--- Exercise details ---
Leave the pictures out. Retype exactly the lines below from the one containing "You are a GUI" through the one containing "The image size is (545, 317).", and no others.

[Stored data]
○ ○ ○

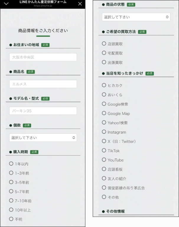Viewport: 179px width, 227px height.
Task: Select 出張買取 option
Action: pos(104,62)

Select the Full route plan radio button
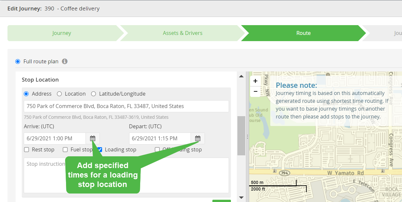tap(18, 61)
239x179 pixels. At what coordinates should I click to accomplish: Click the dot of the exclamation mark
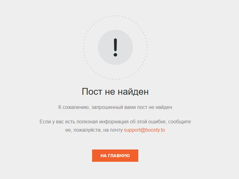[115, 55]
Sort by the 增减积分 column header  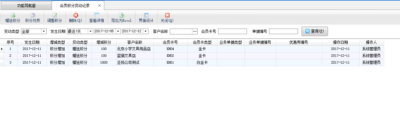[x=104, y=42]
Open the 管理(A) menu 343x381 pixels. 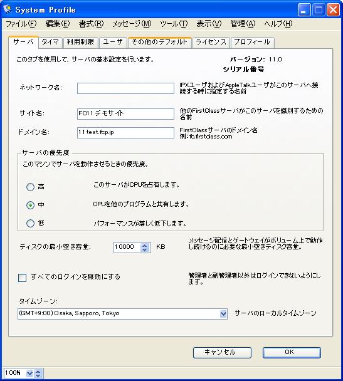[x=243, y=24]
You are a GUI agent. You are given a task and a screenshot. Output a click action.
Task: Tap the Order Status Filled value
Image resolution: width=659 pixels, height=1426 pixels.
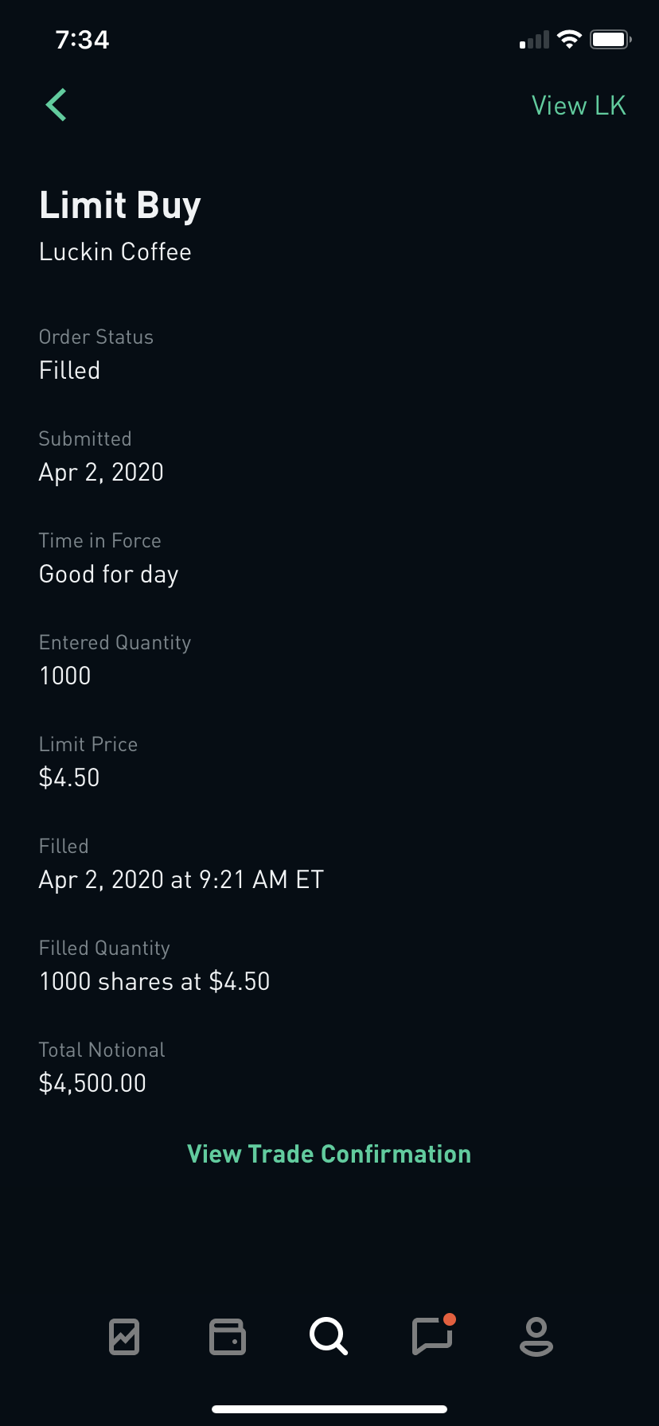[x=70, y=371]
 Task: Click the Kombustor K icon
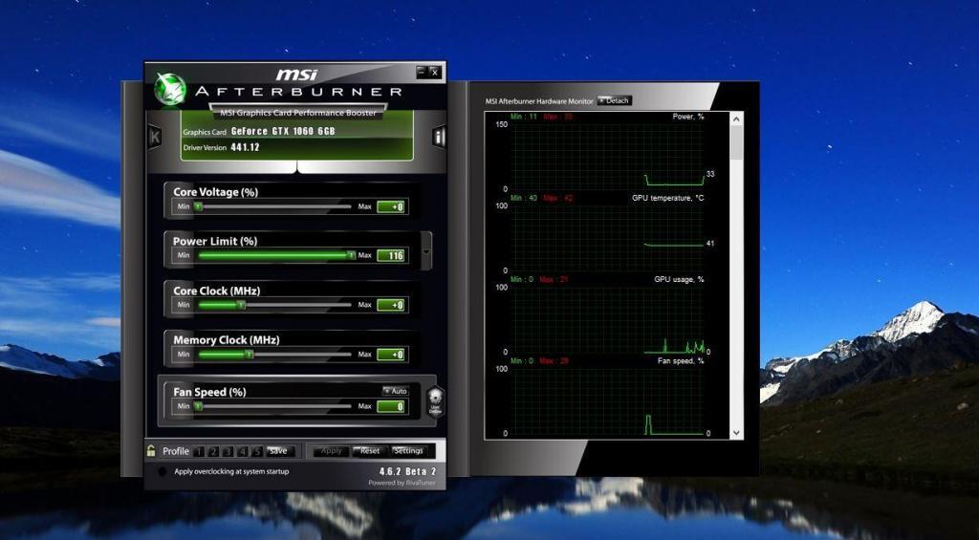click(x=154, y=137)
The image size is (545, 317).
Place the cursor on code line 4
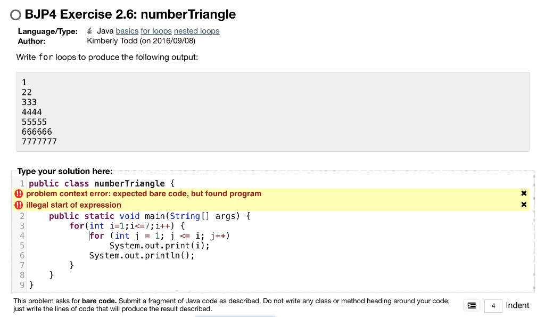pyautogui.click(x=160, y=235)
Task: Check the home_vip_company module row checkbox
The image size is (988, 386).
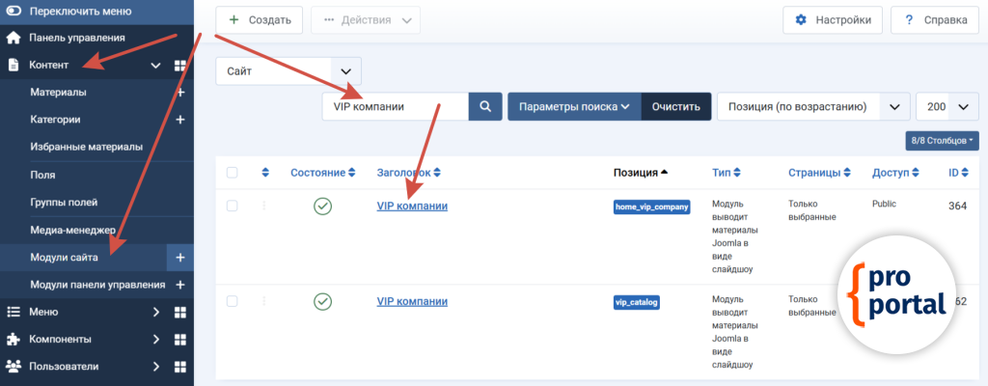Action: (232, 206)
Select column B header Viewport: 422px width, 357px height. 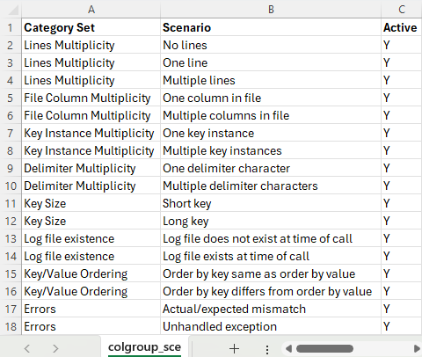(x=271, y=10)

○ ○ ○

--- Your response ---
You are a GUI agent. You are given a task and a screenshot. Output a click action.
Task: Tap the Order Status Filled value
Image resolution: width=659 pixels, height=1426 pixels.
[x=70, y=371]
 Task: Click the Kombustor K icon
click(x=154, y=137)
The image size is (545, 317).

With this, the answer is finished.